Nonetheless, as I believe I commented earlier, that's a good way to come up with good block codes, is to terminate a good convolutional code. If you choose the parameters right, you can come up with pretty good codes. But nonetheless, in terms of block code parameters, you're not going to do better than what 50 years of block code, algebraic coding theory has come up with. So for short block codes with length less than 100, really the best we know of right now-- let's say 128-- is to pick a good Reed-Muller code or BCH code, find its best trellis and do maximum likelihood decoding.
It used to be that you thought of 64 states as a lot of states, but clearly, technology has progressed. And now you wouldn't blink at 1,000 states or maybe even 8,000 or 16,000 states. The biggest Viterbi decoder that was ever built had 2 to the 14 states for a space program out of JPL. So anyway, it's doable now. If you needed the best possible performance and you were constrained in block length, you'd pick the best block code at the rate that you wanted, and the best minimum distance at that rate, and the best effective coding gain, and you'd do maximum likelihood decoding with trellis decoding.
But if that's not usually the situation -- the situation in data communications, because usually more you have a stream of data or a packet length of at least 1,000, and then it would certainly be better to use convolutional codes. And trellis decoding is -- as long as we're in this class of techniques. Where we're finally going in this course is to the new codes that have been developed in the past decade, capacity-approaching codes, turbo codes, low-density parity-check codes. These are simple enough to do so that as soon as you get past the small codes, length less than 100, you would switch over to that track. You would use a capacity-approaching code. But we don't know about them yet. I guess that's the end of my lecture on this, so it's a very good place for questions about state-of-the-art, where we've been, where we're going. The floor is always open. But that was all I was going to say about Chapter 10.

— What this task involves —
Copy the part of the coding lecture starting with "It used to be" and going on through "with trellis decoding.", without changing a word.

— Extracted material —
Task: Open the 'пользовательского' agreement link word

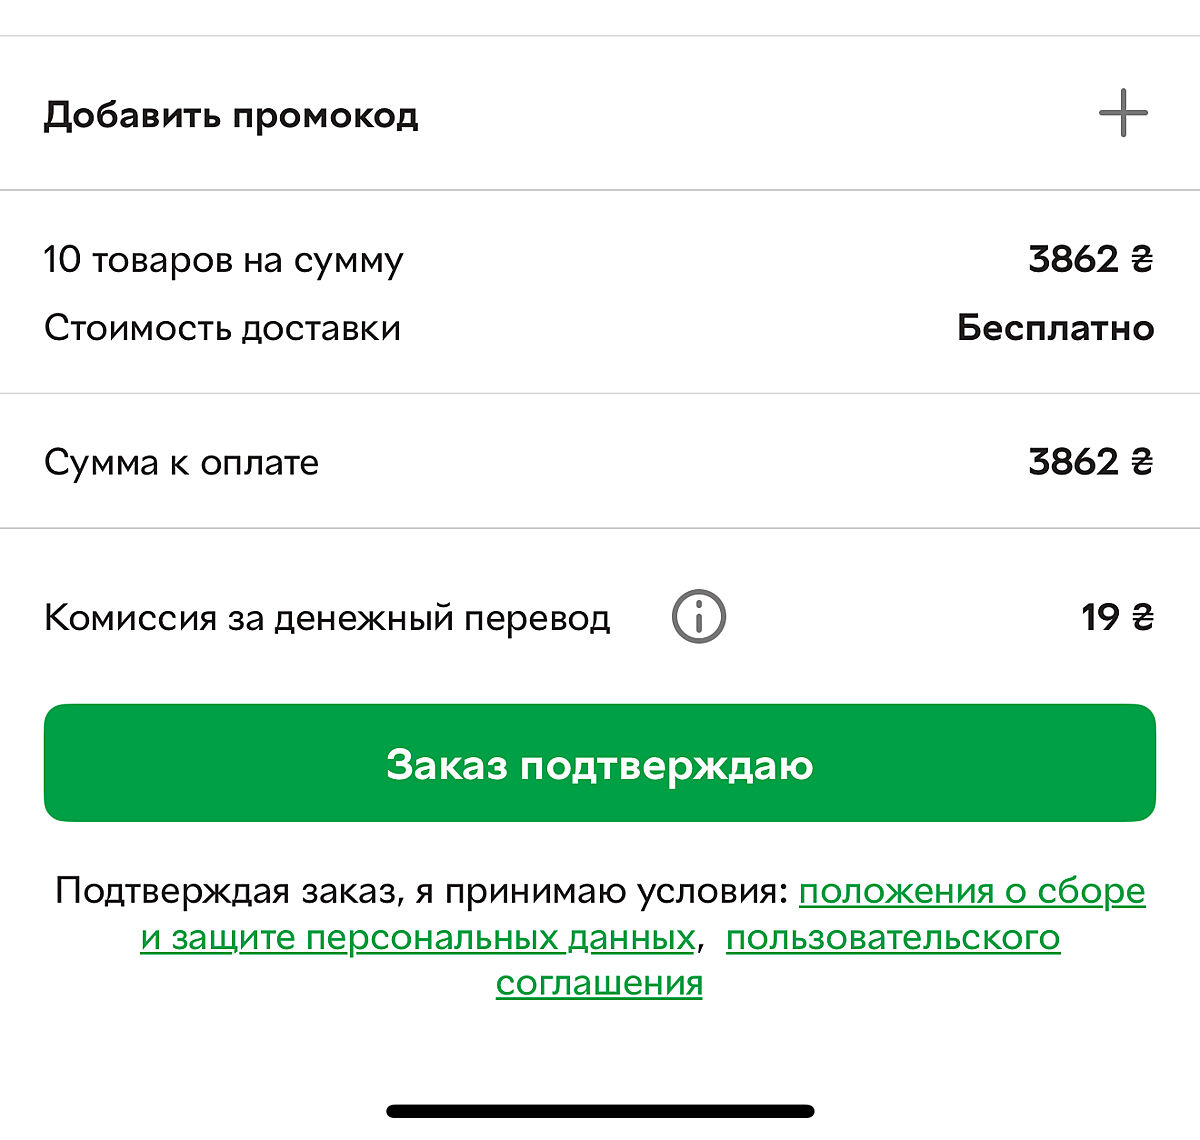Action: [892, 938]
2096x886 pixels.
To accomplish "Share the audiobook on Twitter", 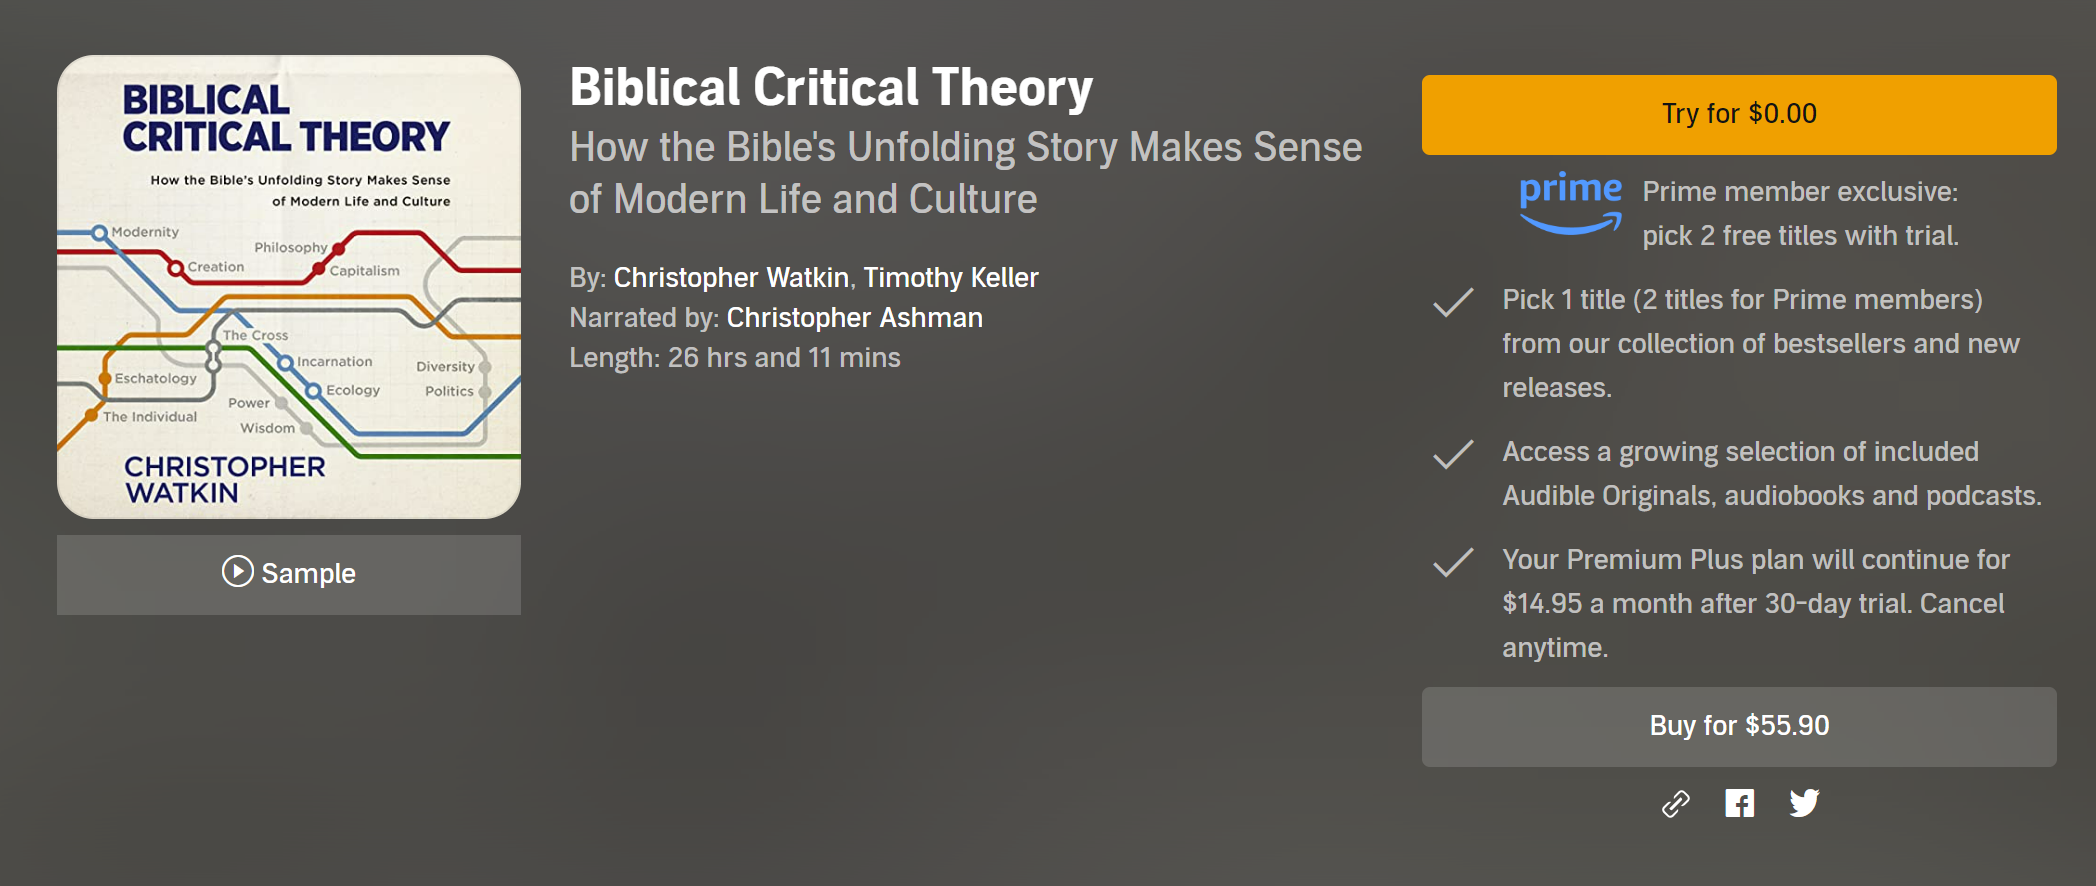I will [x=1804, y=803].
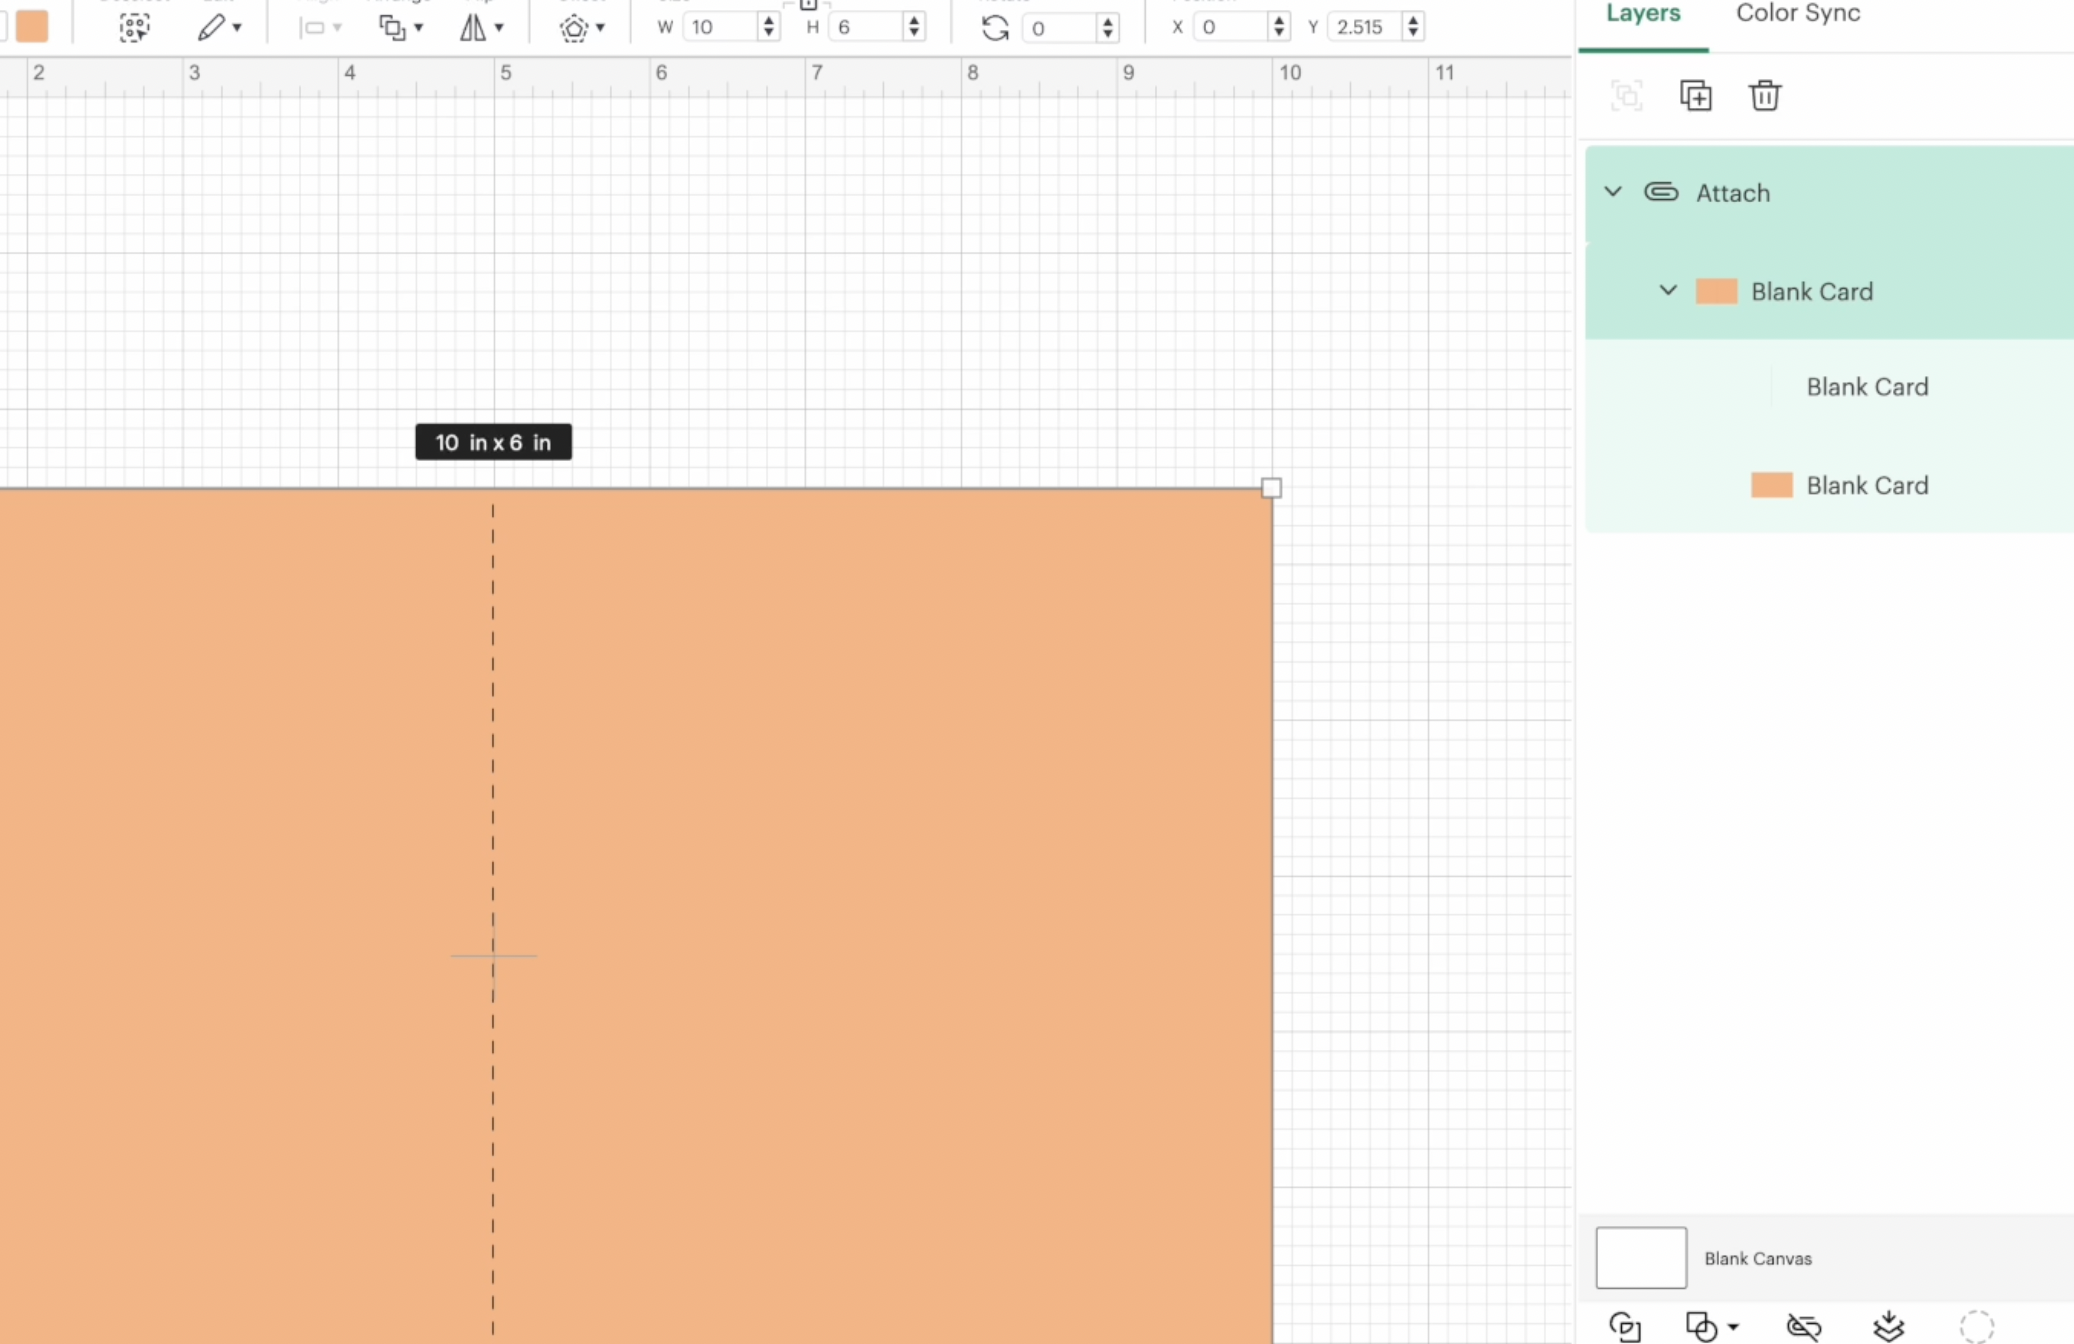Select the second Blank Card layer
Image resolution: width=2074 pixels, height=1344 pixels.
1866,386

— The answer —
It used to be that you thought of 64 states as a lot of states, but clearly, technology has progressed. And now you wouldn't blink at 1,000 states or maybe even 8,000 or 16,000 states. The biggest Viterbi decoder that was ever built had 2 to the 14 states for a space program out of JPL. So anyway, it's doable now. If you needed the best possible performance and you were constrained in block length, you'd pick the best block code at the rate that you wanted, and the best minimum distance at that rate, and the best effective coding gain, and you'd do maximum likelihood decoding with trellis decoding.